Getting Started

Optional syntax sheet

In this guide so far, we learned that the Elixir syntax allows developers to omit delimiters in a few occasions to make code more readable. For example, we learned that parentheses are optional:

iex> length([1, 2, 3]) == length [1, 2, 3]
true

and that do-end blocks are equivalent to keyword lists:

# do-end blocks
iex> if true do
...>   :this
...> else
...>   :that
...> end
:this

# keyword lists
iex> if true, do: :this, else: :that
:this

Keyword lists use Elixir’s regular notation for separating arguments, where we separate each key-value pair with commas, and each key is followed by :. In the do-blocks, we get rid of the colons, the commas, and separate each keyword by a newline. They are useful exactly because they remove the verbosity when writing blocks of code. Most of the time, we use the block syntax, but it is good to know they are equivalent.

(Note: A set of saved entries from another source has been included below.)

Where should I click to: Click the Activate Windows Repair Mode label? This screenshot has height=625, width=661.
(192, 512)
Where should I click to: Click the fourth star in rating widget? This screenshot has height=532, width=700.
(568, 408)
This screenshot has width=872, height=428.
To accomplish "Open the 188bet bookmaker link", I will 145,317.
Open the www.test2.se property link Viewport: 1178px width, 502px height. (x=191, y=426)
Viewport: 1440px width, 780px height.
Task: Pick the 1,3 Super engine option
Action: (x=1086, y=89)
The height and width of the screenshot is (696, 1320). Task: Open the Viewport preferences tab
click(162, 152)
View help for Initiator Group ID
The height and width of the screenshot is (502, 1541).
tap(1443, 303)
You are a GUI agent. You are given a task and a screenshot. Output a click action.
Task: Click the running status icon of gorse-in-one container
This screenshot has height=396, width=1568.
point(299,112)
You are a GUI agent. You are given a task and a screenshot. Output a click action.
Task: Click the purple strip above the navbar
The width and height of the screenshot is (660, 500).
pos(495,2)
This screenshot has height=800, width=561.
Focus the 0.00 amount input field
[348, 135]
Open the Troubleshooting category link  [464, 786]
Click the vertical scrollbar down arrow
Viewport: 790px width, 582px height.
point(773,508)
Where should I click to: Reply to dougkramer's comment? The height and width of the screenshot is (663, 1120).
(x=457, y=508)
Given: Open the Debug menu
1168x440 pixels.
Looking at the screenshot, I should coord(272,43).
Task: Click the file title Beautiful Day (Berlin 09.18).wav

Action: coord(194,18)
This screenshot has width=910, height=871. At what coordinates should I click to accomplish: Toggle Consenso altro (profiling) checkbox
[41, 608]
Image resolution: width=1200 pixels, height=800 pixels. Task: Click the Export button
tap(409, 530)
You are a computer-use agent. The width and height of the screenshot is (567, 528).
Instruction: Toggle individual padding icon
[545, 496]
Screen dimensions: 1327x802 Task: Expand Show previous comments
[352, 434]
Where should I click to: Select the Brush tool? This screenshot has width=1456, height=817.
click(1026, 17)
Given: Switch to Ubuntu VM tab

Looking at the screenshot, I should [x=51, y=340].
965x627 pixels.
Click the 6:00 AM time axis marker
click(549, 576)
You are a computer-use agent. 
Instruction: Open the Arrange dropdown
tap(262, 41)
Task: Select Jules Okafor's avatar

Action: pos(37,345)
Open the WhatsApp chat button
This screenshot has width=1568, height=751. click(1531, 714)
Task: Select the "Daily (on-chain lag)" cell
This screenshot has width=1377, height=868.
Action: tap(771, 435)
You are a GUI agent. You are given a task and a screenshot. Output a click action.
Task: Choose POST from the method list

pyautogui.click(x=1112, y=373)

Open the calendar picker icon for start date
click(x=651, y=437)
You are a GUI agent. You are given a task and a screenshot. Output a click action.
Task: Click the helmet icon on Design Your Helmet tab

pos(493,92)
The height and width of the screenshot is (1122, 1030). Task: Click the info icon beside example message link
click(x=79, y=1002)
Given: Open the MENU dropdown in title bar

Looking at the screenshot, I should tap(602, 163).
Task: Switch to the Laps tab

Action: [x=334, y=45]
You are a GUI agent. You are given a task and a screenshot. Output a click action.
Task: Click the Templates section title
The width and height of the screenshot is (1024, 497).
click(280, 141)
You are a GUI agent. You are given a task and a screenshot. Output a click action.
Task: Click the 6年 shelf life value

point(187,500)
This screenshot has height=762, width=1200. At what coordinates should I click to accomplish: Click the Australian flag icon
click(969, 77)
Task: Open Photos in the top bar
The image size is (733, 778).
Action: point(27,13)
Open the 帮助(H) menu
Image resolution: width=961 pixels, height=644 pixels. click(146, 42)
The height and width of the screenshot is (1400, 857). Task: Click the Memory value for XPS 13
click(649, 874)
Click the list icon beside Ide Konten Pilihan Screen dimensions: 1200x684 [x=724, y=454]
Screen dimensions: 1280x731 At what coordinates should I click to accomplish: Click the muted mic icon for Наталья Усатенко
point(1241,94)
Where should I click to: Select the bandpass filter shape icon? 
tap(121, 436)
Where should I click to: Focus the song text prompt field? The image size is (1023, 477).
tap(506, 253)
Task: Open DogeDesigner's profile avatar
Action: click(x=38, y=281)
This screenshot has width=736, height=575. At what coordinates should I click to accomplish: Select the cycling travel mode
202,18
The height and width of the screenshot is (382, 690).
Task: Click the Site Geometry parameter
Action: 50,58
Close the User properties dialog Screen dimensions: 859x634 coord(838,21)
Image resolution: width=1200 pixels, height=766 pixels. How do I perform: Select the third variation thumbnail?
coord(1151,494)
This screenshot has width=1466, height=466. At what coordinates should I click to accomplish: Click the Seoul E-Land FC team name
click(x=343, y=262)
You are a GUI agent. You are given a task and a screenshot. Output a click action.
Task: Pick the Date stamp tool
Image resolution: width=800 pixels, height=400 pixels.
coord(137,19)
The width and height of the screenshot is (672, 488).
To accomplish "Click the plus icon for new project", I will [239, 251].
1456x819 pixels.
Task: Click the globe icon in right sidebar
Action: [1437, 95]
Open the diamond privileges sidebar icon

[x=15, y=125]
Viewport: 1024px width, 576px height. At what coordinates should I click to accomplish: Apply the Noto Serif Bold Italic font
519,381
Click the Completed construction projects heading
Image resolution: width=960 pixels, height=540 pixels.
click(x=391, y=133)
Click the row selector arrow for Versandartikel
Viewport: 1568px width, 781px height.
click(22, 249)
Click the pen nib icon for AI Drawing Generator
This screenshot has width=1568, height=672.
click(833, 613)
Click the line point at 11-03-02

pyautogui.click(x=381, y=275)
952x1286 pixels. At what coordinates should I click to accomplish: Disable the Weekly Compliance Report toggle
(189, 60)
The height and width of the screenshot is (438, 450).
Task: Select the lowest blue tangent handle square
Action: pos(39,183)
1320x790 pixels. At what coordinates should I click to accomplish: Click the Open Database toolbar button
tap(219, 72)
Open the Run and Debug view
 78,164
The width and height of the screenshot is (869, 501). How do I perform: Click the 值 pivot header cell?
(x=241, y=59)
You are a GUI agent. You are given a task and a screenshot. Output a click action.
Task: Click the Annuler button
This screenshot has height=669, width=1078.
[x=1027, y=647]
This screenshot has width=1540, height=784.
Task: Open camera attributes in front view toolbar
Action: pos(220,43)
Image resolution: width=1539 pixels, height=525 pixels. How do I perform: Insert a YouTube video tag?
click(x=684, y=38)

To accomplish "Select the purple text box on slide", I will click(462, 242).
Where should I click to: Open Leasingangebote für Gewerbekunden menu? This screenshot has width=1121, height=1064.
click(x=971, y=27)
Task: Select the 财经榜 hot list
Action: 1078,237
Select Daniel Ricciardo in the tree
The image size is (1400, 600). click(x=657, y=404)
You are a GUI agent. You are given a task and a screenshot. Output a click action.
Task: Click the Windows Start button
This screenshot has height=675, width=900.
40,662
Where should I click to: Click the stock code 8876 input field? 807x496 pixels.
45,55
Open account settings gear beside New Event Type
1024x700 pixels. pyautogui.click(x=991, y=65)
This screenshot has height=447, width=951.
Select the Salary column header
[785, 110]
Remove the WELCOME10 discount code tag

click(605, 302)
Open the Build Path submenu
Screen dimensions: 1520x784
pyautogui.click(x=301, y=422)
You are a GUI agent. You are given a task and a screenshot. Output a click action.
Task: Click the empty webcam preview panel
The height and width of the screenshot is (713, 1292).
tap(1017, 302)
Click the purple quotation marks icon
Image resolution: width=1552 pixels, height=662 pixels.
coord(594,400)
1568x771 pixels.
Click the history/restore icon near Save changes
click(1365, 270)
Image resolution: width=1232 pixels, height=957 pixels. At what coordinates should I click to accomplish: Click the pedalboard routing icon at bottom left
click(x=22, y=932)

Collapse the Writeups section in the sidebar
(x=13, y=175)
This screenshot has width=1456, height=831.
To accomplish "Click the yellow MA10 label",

Those conveniences, which we call here “optional syntax”, allow the language syntax core to be small, without sacrificing the readability and expressiveness of your code. In this brief chapter, we will review the four rules provided by the language, using a short snippet as playground.

Walk-through

Take the following code:

if variable? do
  Call.this()
else
  Call.that()
end

Now let’s remove the conveniences one by one:

  1. do-end blocks are equivalent to keywords:

    if variable?, do: Call.this(), else: Call.that()
    
  2. Keyword lists as last argument do not require square brackets, but let’s add them:

    if variable?, [do: Call.this(), else: Call.that()]
    
  3. Keyword lists are the same as lists of two-element tuples:

    if variable?, [{:do, Call.this()}, {:else, Call.that()}]
    
  4. Finally, parentheses are optional, but let’s add them:

    if(variable?, [{:do, Call.this()}, {:else, Call.that()}])
    

That’s it! Those four rules outline the optional syntax available in Elixir. Those rules apply everywhere consistently, regardless of the construct you are invoking. Whenever you have any questions, this quick walk-through has you covered.

At the end of the day, those rules are what enables us to write:

defmodule Math do
  def add(a, b) do
    a + b
  end
end

instead of:

defmodule(Math, [
  {:do, def(add(a, b), [{:do, a + b}])}
])

Finally, if you are worried about when to apply those rules, keep in mind that those concerns are handled by the Elixir formatter. In our day to day, Elixir developers use the mix format task to format our codebases according to a well-defined set of rules defined by the Elixir team and the community. For instance, mix format will always add parentheses to function calls unless explicitly configured to not do so. This ensures all codebases in your company and in the community follow the same standards.